The ministry said the report will now face two independent reviews, including one by Norway.

In 2009, the Norwegian government promised to give the South American country a grant of $250 million to encourage it to protect its forests and uphold sustainable mining.

Guyana has already lost US$20 million of that funding because of increased deforestation in 2012.


Haiti Prime Minister Laurent Lamothe is again reminding Cabinet colleagues that they should not use scarce resources to buy luxury motor vehicles.

Lamothe, who gave up the lavish motorcade he inherited from his predecessor, says the government, which is promoting a “preferential option for the poor” must set the example.
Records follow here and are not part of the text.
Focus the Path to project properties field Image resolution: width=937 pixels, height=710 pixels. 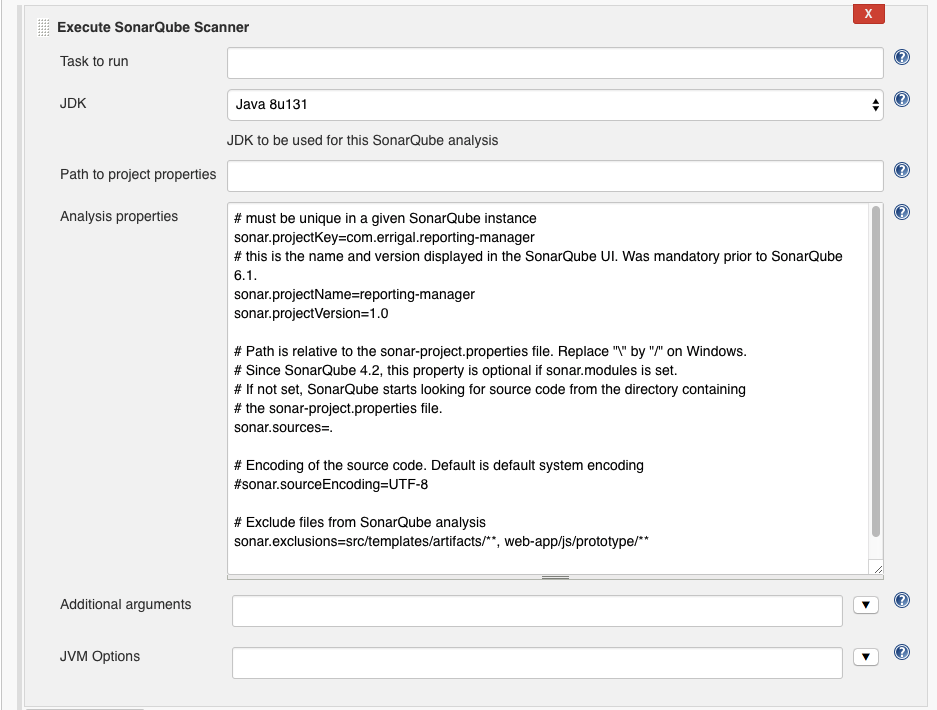coord(555,176)
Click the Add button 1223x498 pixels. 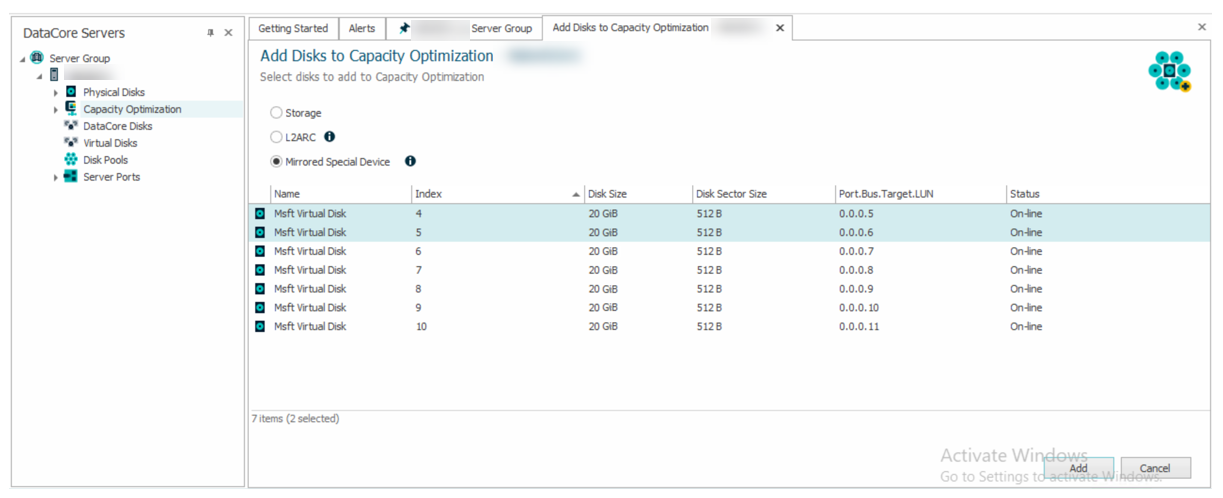coord(1078,468)
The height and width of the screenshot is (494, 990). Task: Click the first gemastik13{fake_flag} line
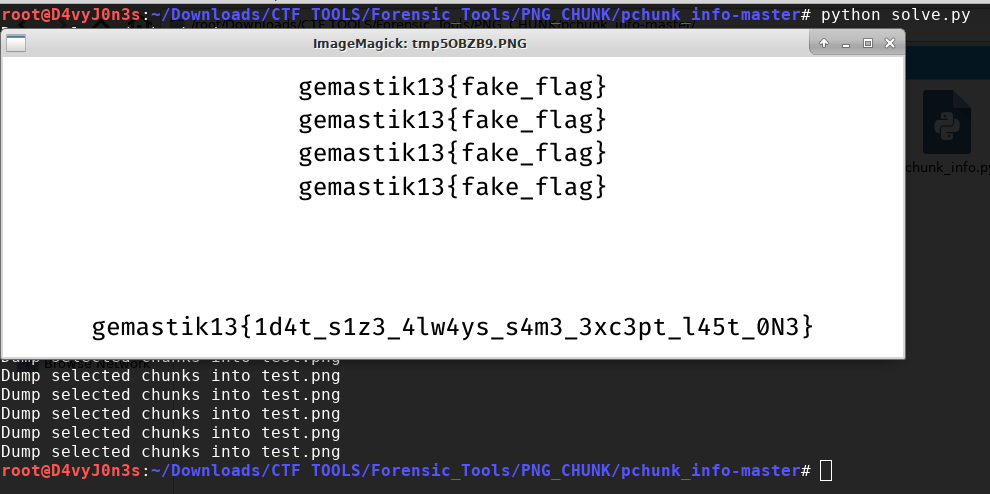point(452,87)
“I don’t think a minister or myself, as prime minister, need a pricey luxurious car to come to work, while our responsibility is to use our meagre resources to fight poverty,” Lamothe said.

Most government ministers and other high-ranking officials have already complied with the measure, but a few others still have to follow.

The prime minister said the government is implementing, very scrupulously, the vision presented by President Michel Martelly, who made the fight against poverty a priority of his administration.


A U.S. civil rights lawyer said that she is volunteering her time to help represent relatives of a slain Jamaican man whose death in custody has amplified distrust of Jamaica’s police force among many islanders.

Jasmine Rand, an attorney who heads the civil rights department for Florida law firm Parks & Crump, was one of the lawyers representing the family of slain Florida teen Trayvon Martin,

Recently, she joined the legal team representing relatives of Mario Deane, a 31-year-old Jamaican construction worker who died on Aug. 6 after he was beaten in a police lockup in Montego Bay.

Two inmates have been charged with Deane’s murder, but attorney Michael Lorne asserts the death resulted from police brutality or misconduct. An independent commission that probes allegations of abuses by Jamaican security forces is investigating the death.

Interest in Deane’s case is high in Jamaica, where people are discussing the police custody death on street corners, in offices, in letters to the editor and social networking websites.

St. Lucia

The Director of the Pan American Health Organization (PAHO) Dr. Carissa Etienne is urging member countries of the Organization of Eastern Caribbean States (OECS) to remain vigilant against the potential threat of the Ebola virus that has killed thousands of people in Africa.

“It is an epidemic and PAHO has seen an exponential increase of cases in West Africa,” said Dr. Etienne, adding that the epidemic has been declared a humanitarian crisis by the United States.

She said it is going to take a huge effort to be able to contain and certainly stop the transmission of this epidemic.

Dr. Etienne said that PAHO and the Trinidad-based Caribbean Public Health Agency (CARPH) have been engaging in works to ensure that member states have the capacity to deal with any case of Ebola.

Dr. Etienne, who ended a brief visit to St. Lucia, said that the Chikunguyana virus which is spread by the aedes aegypti mosquito is not so much a concern as the Ebola virus.


A new poll commissioned by the Trinidad Express newspaper, as the race heats up for the 2015 general election in Trinidad and Tobago shows that if elections were called today it would almost be a dead heat between the ruling People’s Partnership Government and the opposition People’s National Movement (PNM).

The poll conducted by data analysis firm Solution by Simulation (SBS) indicates that political preference in the country are divided in near-equal numbers even though Prime Minister Kamla Persad-Bissessar remains popular as a leader.

However, the proposed run-off factor if becomes law could make a difference, the poll shows.

But the poll also shows that the PNM has an edge over the Partnership in the marginal seats.